La mala educación
El primer contacto que tuve con rincón alguno, fuera de mi país, allá por el año noventa y cuatro, fue con la avenida de Los Campos Elíseos, de París. Haber desembarcado, casi que desde el avión, a la majestuosidad de aquella avenida que, entre otras cosas, está considerada como la más bella del mundo, produjo en mí una especie de vértigo, de mareo repentino que sólo pude disipar tomándome un par de cervezas que mi tío Manuel Ernesto—quien había ido a recibirme al Charles de Gaulle— sabiamente me ofreció. En tal momento me dije: “Esto es el desarrollo”. Ver toda esa uniformidad arquitectónica, esa cantidad de carros nuevos y relucientes, la imponencia de las calles, de los parques, de la torre Eiffel o de los rascacielos de La Défense, no me permitió deducir otra cosa. Fue una impresión que me acompañó por varios días.
A la semana siguiente, sin embargo, cuando empecé a acudir a las clases de mi posgrado en Mediación Intercultural en la Universidad de Rennes II, empecé poco a poco a tomar conciencia de la verdad. Me di cuenta que el desarrollo no radicaba en toda la majestuosidad material que había visto en las calles, sino en el nivel educativo de la gente, en esa considerable ventaja que nuestros compañeros europeos nos sacaban al par de estudiantes latinoamericanos —el otro era un peruano— que hacíamos parte de la maestría. Herido en mi orgullo, pues me había graduado con reconocimiento en la universidad y había obtenido el puntaje más alto en las pruebas del ICFES de mi promoción, quise atribuirlo al idioma, al hecho de que los dos años de francés que había estudiado en la Alianza Colombo-francesa de Barranquilla no daban para tanto. Decidí, en consecuencia, tramitar un traslado para continuar mis estudios en España, donde —estaba seguro— las cargas se equilibrarían.

# Ejercicio A:
Responde, según el texto «La mala educación»:
(i) ¿Qué avenida fue el primer lugar fuera de su país que conoció quien narra?
(ii) ¿Qué posgrado empezó a cursar y en qué universidad?
(iii) ¿Dónde había estudiado francés y durante cuánto tiempo?
# Ejercicio B:
Retoma el texto «La mala educación» a partir de su última oración y continúa el relato.
El listado no guarda relación alguna con el texto «La mala educación».

# Datos proporcionados:
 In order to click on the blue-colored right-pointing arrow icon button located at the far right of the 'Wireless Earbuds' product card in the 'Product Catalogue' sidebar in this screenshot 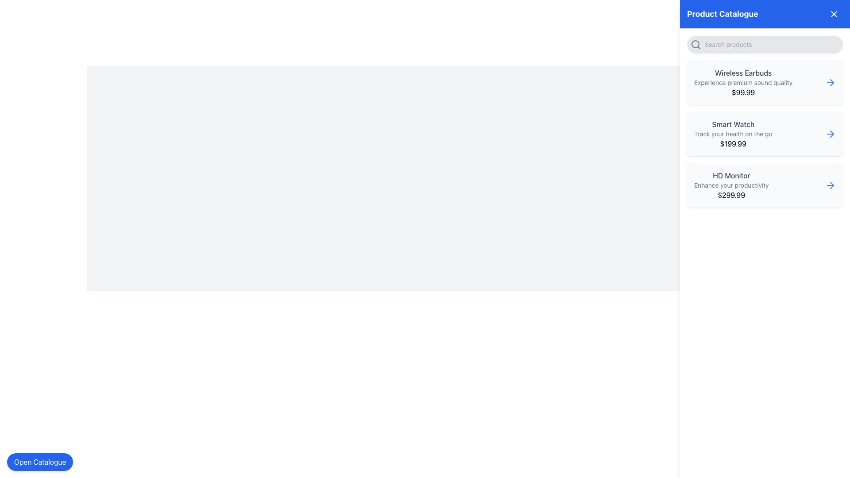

# Tu respuesta A:
(i) La avenida de Los Campos Elíseos, de París.
(ii) Un posgrado en Mediación Intercultural, en la Universidad de Rennes II.
(iii) En la Alianza Colombo-francesa de Barranquilla, durante dos años.

# Tu respuesta B:
Pero allá las cosas no cambiaron. Antes por el contrario, empeoraron, porque la excusa del idioma se me había desvanecido. Afortunadamente, había publicado ya Visionarios, junto a tres de los más grandes escritores de la costa, y eso me sirvió para mantenerme medianamente a flote. Me di cuenta, además, de que ese nivel educativo no era exclusivo de los universitarios o de los estudiantes que hubieran terminado todo el ciclo de bachillerato, sino que cualquiera que hubiera hecho hasta 4° de ESO, tenía un conocimiento básico tanto de los autores del Siglo de Oro como de los episodios de la Guerra Civil y de las implicaciones del franquismo. Pero me percaté, sobre todo, de que la educación no atañía sólo a lo académico, sino que se reflejaba en un sistema de valores en el que prevalecía lo humano, la solidaridad con el convecino. Y supe entonces que era justo ahí donde se asentaba la diferencia entre los países del primer mundo y nuestras repúblicas bananeras en las que el valor de las personas se mide por el tamaño de la camioneta que podamos adquirir.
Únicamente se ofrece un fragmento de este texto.